(Dataset entries)

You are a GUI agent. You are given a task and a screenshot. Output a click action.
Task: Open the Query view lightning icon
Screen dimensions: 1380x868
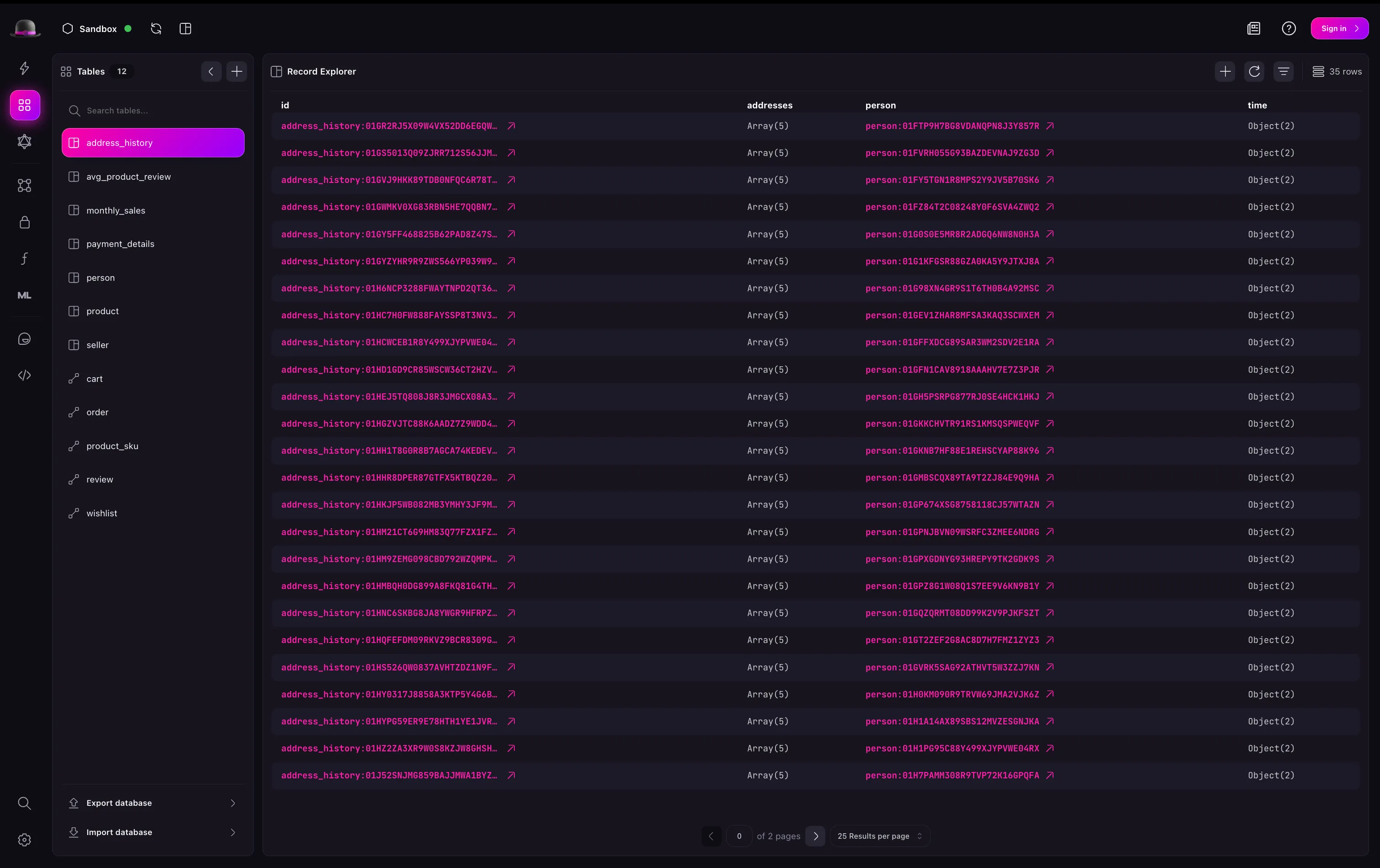pyautogui.click(x=24, y=68)
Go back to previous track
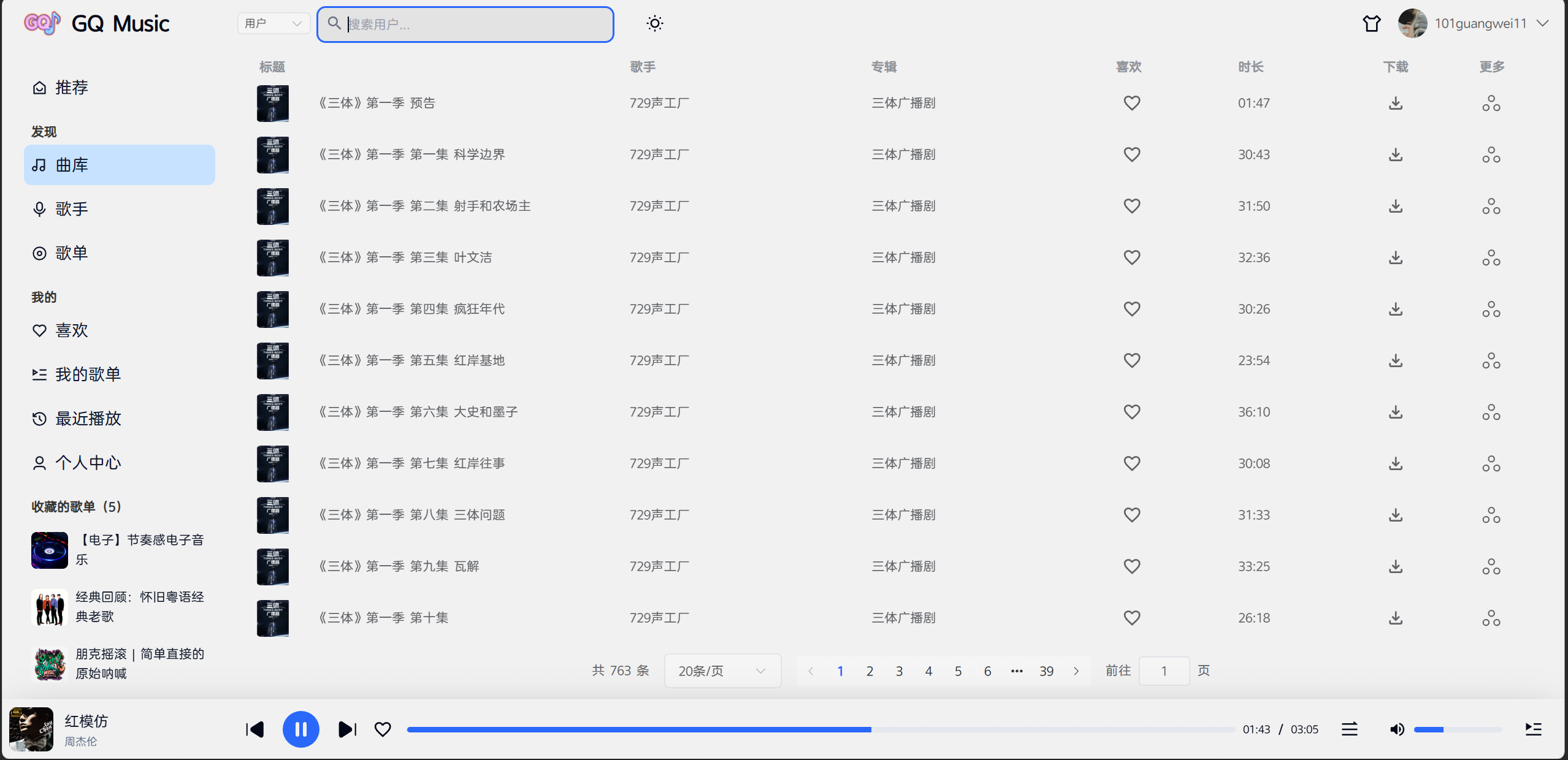Image resolution: width=1568 pixels, height=760 pixels. click(255, 729)
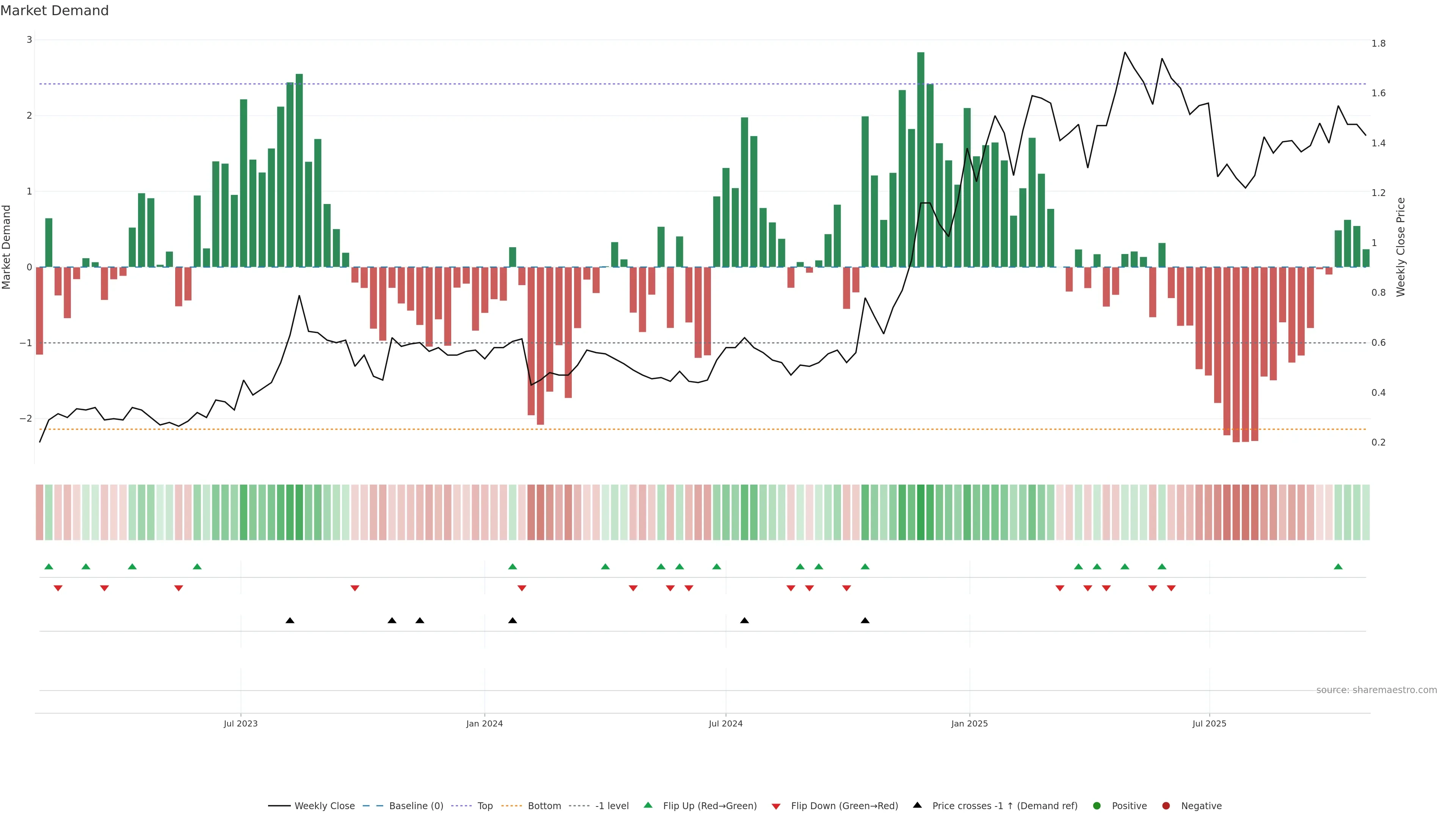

_Task instructions_
Copy all records exactly; omit images.

_Response below_
You are a GUI agent. You are given a task and a screenshot. Output a click action.
Task: Open the Query view lightning icon
Screen dimensions: 1380x868
pyautogui.click(x=24, y=68)
Go back to previous track
Image resolution: width=1568 pixels, height=760 pixels. click(255, 729)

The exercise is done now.